Using the records below, give again exactly the lines from the line that contains "Click the Taban Puan column header" through the line that contains "The width and height of the screenshot is (718, 743).", both ends included, and only those.

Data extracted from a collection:
-- Opening Marker --

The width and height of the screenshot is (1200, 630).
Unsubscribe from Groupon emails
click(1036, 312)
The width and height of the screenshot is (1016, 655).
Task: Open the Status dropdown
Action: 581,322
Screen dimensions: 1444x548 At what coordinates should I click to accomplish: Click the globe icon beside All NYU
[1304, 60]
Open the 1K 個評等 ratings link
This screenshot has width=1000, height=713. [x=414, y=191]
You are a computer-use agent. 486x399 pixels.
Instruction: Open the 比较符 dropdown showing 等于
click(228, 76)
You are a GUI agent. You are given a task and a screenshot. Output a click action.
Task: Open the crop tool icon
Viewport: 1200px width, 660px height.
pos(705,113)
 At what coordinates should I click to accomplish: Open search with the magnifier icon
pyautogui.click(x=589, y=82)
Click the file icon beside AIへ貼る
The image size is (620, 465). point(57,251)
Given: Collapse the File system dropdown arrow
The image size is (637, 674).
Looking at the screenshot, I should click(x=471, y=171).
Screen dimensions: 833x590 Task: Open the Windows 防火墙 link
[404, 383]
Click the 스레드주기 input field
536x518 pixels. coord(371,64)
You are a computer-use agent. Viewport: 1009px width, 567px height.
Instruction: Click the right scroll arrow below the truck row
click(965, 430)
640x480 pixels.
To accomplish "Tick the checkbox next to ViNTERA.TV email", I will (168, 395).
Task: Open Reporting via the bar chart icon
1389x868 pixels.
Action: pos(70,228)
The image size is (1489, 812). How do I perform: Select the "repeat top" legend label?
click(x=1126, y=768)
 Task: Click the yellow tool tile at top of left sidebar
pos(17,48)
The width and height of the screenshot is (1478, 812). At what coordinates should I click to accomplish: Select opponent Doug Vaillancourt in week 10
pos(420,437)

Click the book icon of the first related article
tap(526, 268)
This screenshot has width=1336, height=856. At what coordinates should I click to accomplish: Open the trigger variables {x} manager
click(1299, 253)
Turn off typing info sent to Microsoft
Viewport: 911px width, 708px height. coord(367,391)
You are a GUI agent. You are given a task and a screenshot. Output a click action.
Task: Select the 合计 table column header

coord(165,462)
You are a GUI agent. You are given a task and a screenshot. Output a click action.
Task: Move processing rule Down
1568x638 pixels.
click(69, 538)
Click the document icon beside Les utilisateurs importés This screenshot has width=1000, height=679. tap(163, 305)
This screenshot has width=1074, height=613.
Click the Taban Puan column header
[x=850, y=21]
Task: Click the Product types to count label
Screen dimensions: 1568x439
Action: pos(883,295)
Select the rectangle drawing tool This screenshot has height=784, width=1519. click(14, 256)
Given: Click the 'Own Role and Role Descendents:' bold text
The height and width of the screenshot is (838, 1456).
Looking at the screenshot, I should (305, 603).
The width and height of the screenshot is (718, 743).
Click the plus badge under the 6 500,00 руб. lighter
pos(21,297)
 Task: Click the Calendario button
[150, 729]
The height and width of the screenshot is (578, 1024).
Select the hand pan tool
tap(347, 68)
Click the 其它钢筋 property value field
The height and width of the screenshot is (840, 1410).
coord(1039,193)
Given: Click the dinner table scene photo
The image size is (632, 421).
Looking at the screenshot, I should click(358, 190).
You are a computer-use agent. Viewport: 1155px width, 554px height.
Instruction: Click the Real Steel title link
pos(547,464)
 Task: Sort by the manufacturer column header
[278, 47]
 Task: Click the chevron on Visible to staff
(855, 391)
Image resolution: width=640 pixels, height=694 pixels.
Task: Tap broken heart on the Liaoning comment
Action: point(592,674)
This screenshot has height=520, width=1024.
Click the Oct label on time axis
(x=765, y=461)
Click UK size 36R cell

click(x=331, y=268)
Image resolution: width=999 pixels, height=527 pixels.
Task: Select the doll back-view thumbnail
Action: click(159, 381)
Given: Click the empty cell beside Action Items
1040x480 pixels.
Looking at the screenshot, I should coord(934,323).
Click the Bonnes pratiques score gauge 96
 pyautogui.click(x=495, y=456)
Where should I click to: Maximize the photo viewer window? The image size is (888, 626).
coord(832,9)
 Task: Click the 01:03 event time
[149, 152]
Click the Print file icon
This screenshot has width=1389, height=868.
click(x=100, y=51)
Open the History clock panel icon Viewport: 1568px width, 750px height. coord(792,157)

-- Closing Marker --

**Finished exercise**
Click the Taban Puan column header
[x=850, y=21]
Task: Click the Product types to count label
Screen dimensions: 1568x439
Action: pos(883,295)
Select the rectangle drawing tool This screenshot has height=784, width=1519. click(14, 256)
Given: Click the 'Own Role and Role Descendents:' bold text
The height and width of the screenshot is (838, 1456).
Looking at the screenshot, I should (305, 603).
The width and height of the screenshot is (718, 743).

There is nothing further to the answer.